- Directions for this task
Search the data for the word "agent" and copy each line that has it.

- Listed entries
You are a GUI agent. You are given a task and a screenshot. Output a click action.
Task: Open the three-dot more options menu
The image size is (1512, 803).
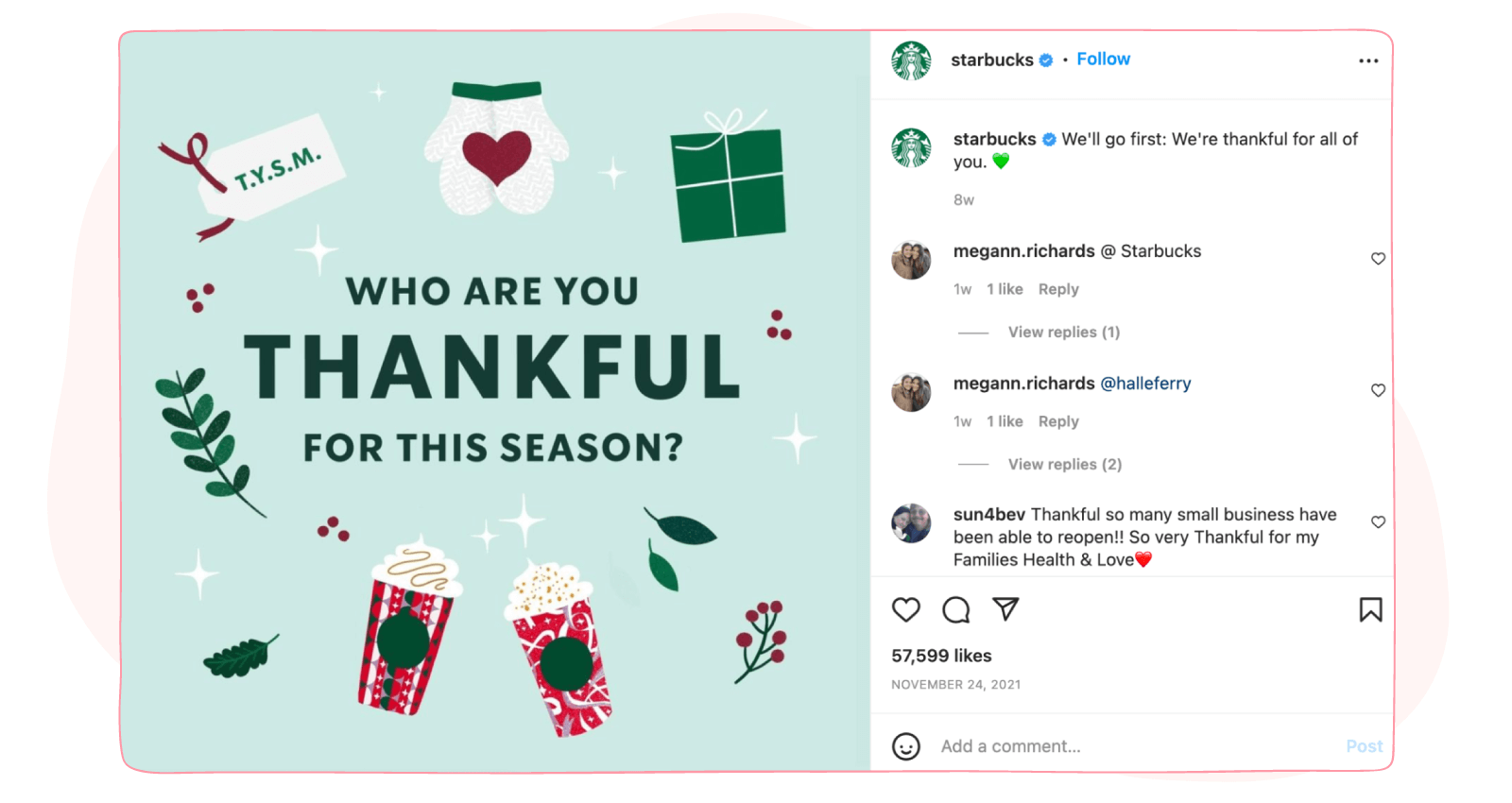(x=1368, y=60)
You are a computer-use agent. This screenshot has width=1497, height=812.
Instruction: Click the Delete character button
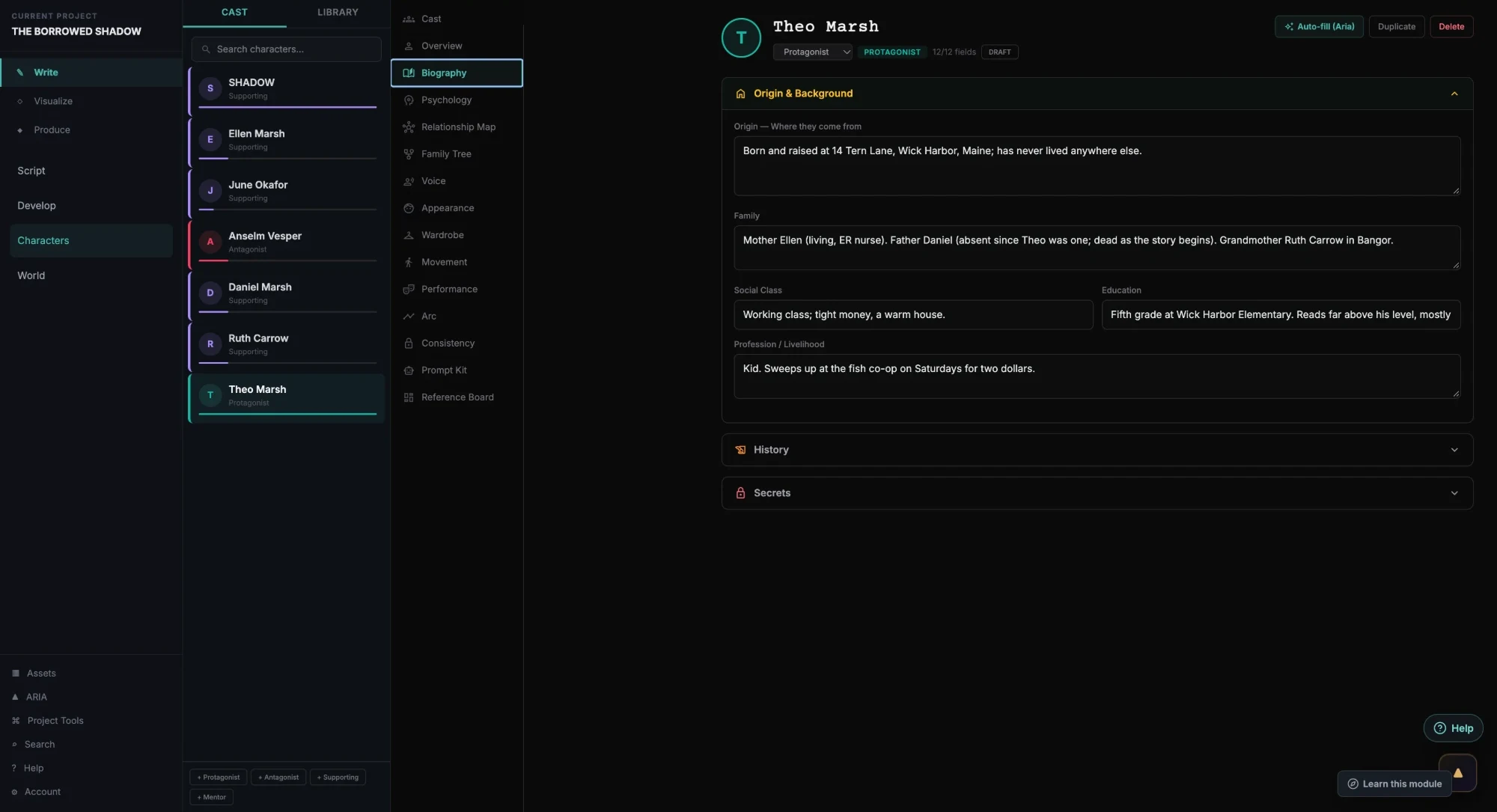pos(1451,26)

- Written solution
You are a GUI agent. You are given a task and a screenshot. Output a click action.
You are a computer-use agent. This screenshot has width=1497, height=812.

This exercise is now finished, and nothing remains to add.